Вот письмо к вам от графа Аракчеева; оно вас изумит не менее всех нас; я получил целых два, одно в другом, в котором он меня уверяет, что это кто-нибудь из злоумышленников изобрел дело на него, и что я погрешу, если сему верить буду! Je vous abandonne les reflexions[162].
Рапорты Паскевича насчет состояния кавалерии и артиллерии меня беспокоят, и я любопытен слышать твое мнение.
Смотря на карту, мне пришло в голову, что, если, по причине продовольствия, трудно будет держаться постоянного плана кампании на Тавризе, не хорошо ли б было сделать из Баку или Дербента на Инзили, с тем чтобы прочной ногой им завладеть как пунктом весьма важным для нас навсегда.
Сие исполнить может быть возможным как употребя всю флотилию и суда, как привезут провиант. C’est une idе́e que je vous soumets, dе́cidez comme Vous le trouverez possible ou prе́fе́rable[163].
Дай Бог вам полного успеха и да благословит наши добрые намерения. Прощайте, любезный Иван Иванович, верьте искреннему уважению и дружбе моей, вам искренно доброжелательный
Паскевичу и Адлербергу мой поклон.
4-го числа этого месяца я получил ваше первое письмо из Тифлиса, любезный друг, и вы легко можете представить себе, с каким нетерпением и удовольствием я читал его. Признаюсь вам, я весьма рад при мысли, что вы на месте и своими глазами можете все обсудить среди этого лабиринта интриг; я надеюсь, что вы не позволите обольстить себя этому человеку, для которого ложь составляет добродетель, если он может извлечь из нее пользу, и который пренебрегает получаемыми приказаниями.
Наконец, да поможет вам Господь и да вразумит Он вас, чтобы быть справедливым. Я с нетерпением ожидаю обещанных вами известий.
Здесь все в порядке, и я доволен ходом дел. Толстой справляется наилучшим образом, а Чернышев хорош, хотя выходки, ему свойственные, прорываются часто.
Военный министр не дал удовлетворительного ответа на требования комитета, и, кажется, дело идет плохо. Толстой крепко стоит на своем и говорит категорически; надо ждать развязки.

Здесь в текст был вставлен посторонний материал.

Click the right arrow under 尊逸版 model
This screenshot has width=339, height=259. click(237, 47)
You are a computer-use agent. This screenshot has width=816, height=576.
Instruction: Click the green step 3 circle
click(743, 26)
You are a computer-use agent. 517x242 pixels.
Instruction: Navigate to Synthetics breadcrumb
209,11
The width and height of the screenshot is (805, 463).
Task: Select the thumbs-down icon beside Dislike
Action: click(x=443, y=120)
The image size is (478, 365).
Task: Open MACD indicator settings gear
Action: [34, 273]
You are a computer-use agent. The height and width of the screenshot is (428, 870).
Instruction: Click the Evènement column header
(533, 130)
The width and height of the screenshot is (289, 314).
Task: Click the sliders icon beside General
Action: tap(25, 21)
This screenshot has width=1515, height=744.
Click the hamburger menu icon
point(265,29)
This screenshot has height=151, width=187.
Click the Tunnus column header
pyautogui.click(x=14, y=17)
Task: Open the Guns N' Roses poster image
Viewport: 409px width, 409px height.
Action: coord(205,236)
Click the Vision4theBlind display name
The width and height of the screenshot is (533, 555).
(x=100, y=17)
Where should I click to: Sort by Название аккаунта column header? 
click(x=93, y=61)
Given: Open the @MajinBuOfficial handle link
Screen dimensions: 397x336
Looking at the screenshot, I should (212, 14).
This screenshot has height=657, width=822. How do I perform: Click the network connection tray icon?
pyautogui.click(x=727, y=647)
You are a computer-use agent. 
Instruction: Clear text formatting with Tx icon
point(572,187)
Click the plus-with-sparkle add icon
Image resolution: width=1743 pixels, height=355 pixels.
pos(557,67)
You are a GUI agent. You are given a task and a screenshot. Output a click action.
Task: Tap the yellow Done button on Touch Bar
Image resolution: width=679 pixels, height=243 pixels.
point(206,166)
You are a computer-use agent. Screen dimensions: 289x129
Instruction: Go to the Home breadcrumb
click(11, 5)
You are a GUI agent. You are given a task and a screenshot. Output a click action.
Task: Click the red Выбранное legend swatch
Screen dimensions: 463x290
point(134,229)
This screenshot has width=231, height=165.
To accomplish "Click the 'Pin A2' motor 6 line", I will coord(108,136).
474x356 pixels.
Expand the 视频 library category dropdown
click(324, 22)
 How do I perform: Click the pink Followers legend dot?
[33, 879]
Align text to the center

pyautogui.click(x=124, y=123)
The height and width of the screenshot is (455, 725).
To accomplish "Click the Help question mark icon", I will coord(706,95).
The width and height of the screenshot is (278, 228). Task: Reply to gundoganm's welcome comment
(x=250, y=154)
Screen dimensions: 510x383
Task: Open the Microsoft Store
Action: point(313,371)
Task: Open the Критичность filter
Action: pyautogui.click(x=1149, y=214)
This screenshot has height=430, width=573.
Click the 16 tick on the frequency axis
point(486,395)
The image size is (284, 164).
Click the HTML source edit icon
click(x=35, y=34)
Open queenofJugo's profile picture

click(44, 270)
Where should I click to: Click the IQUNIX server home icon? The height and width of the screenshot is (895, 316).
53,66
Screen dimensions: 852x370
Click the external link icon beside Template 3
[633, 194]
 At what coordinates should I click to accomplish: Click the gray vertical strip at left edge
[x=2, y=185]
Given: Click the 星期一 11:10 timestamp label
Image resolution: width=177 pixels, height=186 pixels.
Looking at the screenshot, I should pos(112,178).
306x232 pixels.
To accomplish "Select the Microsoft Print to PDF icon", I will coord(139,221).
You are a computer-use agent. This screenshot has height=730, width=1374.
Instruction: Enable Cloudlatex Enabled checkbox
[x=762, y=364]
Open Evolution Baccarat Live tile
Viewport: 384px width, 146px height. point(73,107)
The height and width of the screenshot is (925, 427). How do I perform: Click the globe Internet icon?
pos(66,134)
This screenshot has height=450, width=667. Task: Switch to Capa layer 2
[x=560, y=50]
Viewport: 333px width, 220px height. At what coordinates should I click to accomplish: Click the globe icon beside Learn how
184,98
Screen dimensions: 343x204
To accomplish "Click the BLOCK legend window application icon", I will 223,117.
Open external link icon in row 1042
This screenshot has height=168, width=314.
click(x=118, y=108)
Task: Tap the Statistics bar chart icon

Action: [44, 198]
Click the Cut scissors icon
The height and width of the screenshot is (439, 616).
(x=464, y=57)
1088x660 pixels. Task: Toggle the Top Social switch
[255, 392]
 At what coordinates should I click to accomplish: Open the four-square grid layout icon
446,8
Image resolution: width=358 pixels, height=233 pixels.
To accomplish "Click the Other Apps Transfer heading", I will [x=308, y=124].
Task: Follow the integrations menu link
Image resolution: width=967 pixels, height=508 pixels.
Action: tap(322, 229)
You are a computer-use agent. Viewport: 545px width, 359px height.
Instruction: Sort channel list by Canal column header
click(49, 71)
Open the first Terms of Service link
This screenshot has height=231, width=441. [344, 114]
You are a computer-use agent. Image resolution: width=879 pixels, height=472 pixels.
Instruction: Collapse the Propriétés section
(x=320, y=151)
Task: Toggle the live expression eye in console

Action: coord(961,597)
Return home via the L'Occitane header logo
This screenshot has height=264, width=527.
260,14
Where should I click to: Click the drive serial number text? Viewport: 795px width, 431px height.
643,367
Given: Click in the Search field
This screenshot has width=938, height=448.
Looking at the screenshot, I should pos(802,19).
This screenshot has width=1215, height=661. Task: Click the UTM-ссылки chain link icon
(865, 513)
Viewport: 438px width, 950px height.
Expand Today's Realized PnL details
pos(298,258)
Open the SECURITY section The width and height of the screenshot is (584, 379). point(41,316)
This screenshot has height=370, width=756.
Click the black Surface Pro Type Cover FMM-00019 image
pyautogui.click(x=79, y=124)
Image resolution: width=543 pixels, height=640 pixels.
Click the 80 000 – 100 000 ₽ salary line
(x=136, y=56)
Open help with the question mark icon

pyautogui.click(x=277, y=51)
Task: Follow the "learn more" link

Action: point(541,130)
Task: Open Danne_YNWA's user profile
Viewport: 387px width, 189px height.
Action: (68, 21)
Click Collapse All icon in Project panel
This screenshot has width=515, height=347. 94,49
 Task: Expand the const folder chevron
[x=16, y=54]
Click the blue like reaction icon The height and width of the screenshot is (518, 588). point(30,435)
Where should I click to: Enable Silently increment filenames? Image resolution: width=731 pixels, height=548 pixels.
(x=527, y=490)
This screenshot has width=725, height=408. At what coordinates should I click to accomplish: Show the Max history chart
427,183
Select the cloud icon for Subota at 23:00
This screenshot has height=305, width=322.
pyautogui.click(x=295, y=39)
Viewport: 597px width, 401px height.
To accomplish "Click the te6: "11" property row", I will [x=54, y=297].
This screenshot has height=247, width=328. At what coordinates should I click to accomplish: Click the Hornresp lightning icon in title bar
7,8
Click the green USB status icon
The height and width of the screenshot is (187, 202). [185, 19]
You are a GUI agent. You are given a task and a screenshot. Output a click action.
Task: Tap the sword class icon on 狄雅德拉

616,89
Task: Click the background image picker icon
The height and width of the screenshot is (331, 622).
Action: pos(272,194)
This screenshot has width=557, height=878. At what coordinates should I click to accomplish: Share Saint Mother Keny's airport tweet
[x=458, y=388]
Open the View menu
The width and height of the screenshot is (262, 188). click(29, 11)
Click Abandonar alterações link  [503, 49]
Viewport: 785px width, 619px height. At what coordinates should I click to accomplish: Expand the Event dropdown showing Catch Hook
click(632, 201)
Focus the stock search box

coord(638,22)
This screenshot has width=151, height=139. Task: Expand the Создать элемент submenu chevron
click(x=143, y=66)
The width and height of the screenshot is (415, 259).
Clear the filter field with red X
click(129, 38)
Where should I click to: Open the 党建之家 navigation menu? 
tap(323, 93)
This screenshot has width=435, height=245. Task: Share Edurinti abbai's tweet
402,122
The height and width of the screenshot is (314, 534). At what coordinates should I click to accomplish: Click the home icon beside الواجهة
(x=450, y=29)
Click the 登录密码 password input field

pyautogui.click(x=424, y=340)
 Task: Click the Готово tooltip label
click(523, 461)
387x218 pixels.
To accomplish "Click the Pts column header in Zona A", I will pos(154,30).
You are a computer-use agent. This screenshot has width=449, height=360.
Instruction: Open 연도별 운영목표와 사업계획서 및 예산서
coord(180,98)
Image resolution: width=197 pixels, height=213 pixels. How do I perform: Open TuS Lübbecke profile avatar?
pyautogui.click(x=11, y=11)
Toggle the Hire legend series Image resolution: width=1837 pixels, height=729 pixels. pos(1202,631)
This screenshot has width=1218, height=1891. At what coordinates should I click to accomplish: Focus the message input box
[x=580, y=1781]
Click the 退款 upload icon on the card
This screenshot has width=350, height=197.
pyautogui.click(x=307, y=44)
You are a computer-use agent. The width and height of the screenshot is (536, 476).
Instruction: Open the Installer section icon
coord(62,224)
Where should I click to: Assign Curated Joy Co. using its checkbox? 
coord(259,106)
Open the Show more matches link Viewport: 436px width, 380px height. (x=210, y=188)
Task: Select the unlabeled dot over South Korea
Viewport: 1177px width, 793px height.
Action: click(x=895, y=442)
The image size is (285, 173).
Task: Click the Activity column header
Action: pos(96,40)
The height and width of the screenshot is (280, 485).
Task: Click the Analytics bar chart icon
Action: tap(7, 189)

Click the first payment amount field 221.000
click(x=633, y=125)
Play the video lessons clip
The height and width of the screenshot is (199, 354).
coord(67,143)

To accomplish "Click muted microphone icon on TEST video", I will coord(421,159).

Я еще не имею известий от вас, хотя рапорт Паскевича от 23-го дошел до меня. Может быть, получу завтра, так как почта запаздывает. Г. Бенкендорф говорит в письме об ужасе, который произвел ваш приезд и о радости многих честных людей видеть вас там; он, по-видимому, сильно убежден в дурных намерениях Ермолова, прошлых и настоящих; было бы весьма существенно постараться разузнать в особенности, кто руководители зла в этом гнезде интриг, и непременно удалить их, дабы ведали, что подобные люди не могут быть терпимы, раз они обличены.
В тот самый вечер, когда я писал вам, я получил, любезный друг, ваше письмо от 23-го и ваш журнал, а вчера вечером приехал курьер с вашим интересным письмом от 28-го. Что вы хотите, чтобы я сказал вам после подобного чтения? Если вы, будучи на месте, не сочли еще возможным принять решение, как же мне это сделать на таком расстоянии и после всего того, что сообщено вами.